━━ Given records
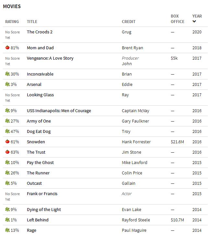Sort the table by the Rating column header
The image size is (208, 235).
12,22
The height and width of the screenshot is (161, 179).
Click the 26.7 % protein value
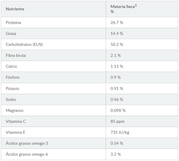tap(117, 22)
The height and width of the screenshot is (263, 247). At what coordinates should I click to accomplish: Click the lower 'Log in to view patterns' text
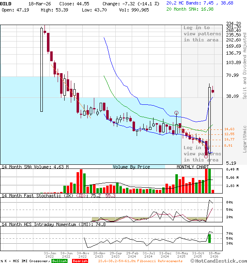(202, 153)
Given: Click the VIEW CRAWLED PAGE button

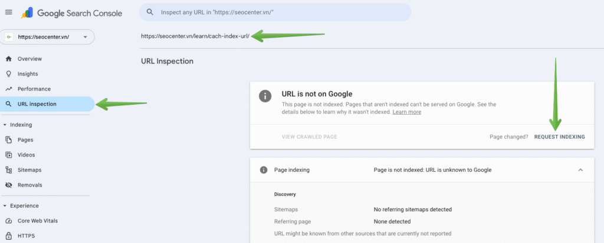Looking at the screenshot, I should tap(310, 137).
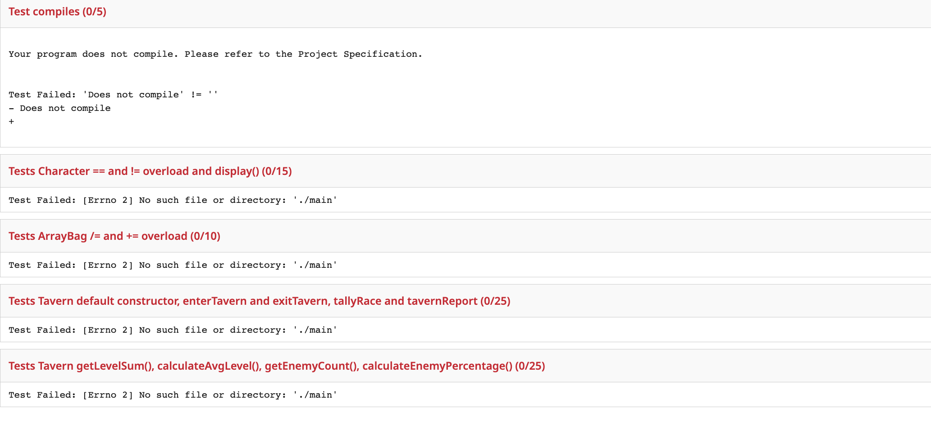Click the Errno 2 error under Tests Character
Screen dimensions: 931x422
[x=173, y=200]
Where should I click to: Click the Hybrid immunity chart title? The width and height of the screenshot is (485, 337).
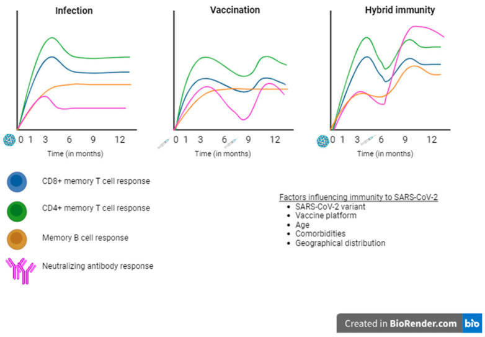point(400,10)

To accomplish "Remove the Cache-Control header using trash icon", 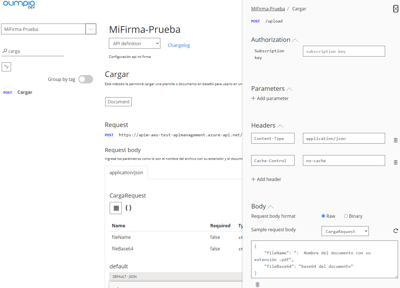I will click(395, 162).
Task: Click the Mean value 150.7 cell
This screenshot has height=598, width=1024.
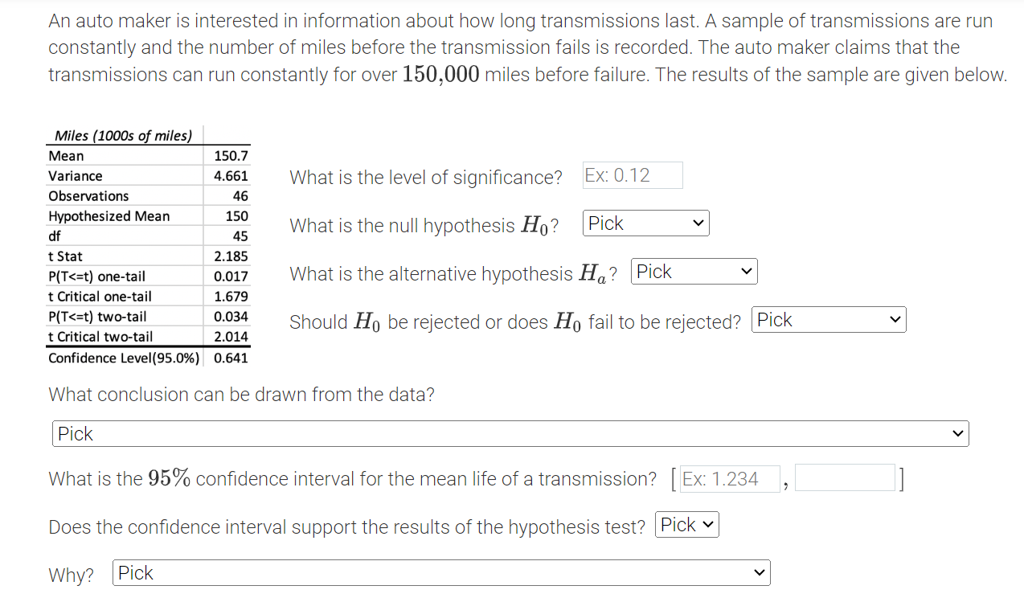Action: 231,156
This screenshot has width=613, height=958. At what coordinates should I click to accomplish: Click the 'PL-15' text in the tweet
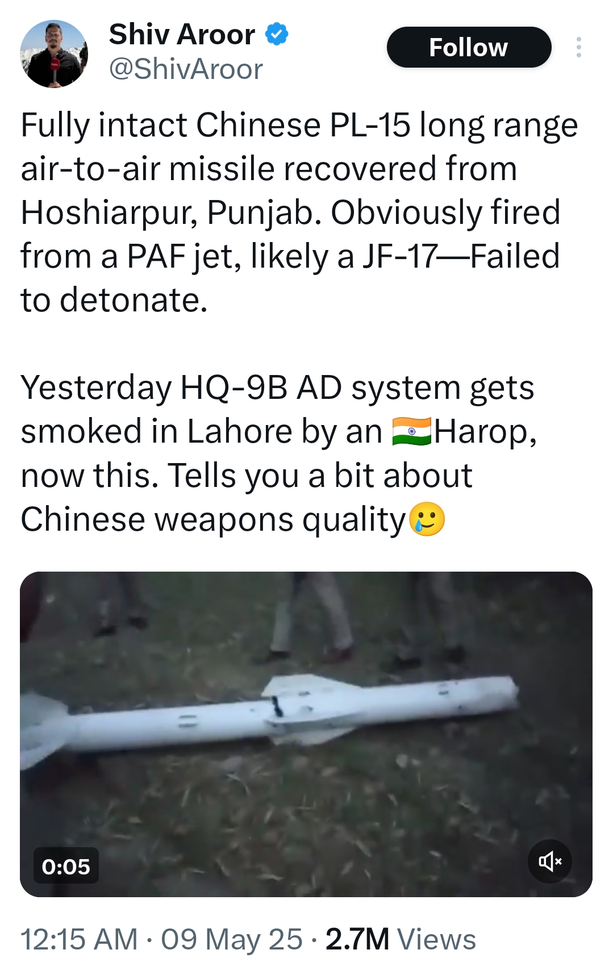click(x=369, y=124)
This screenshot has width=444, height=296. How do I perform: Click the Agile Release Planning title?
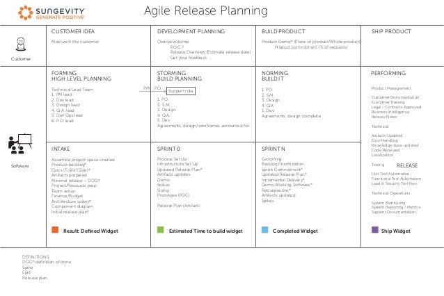[x=206, y=11]
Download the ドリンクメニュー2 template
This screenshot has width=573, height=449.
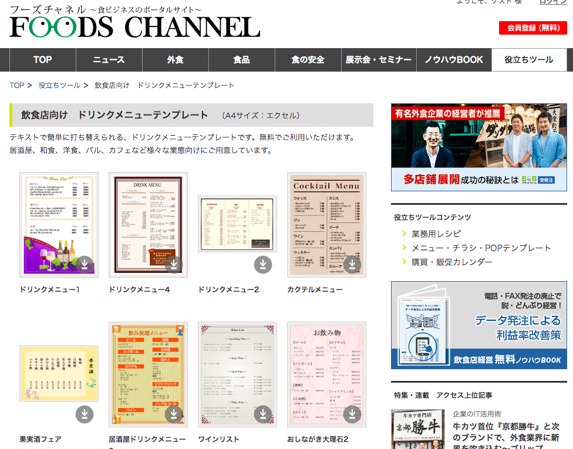point(263,265)
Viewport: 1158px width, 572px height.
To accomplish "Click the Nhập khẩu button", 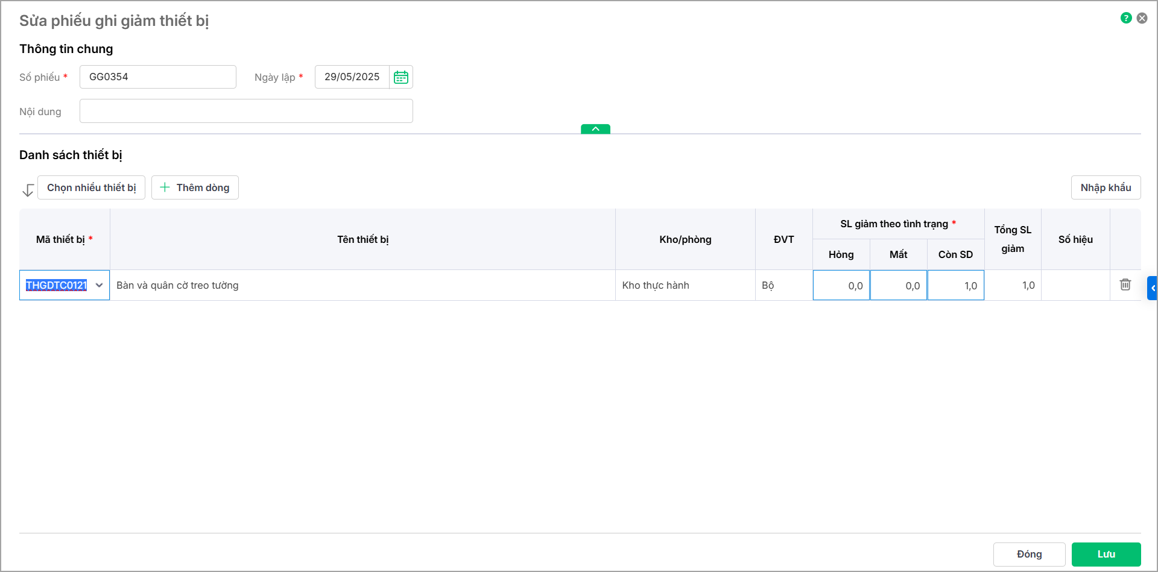I will pos(1106,187).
━━━━
Task item: To complete this exercise, transcribe exactly the lines above from the one that holds "This screenshot has width=613, height=958." through the one that holds "Viewport: 1158px width, 572px height.". Pictures stay out.

Task result:
This screenshot has width=613, height=958. At what coordinates should I click to accomplish: Click the 'PL-15' text in the tweet
click(x=369, y=124)
This screenshot has width=444, height=296. How do I perform: Click the Agile Release Planning title?
[x=206, y=11]
Download the ドリンクメニュー2 template
This screenshot has width=573, height=449.
point(263,265)
Viewport: 1158px width, 572px height.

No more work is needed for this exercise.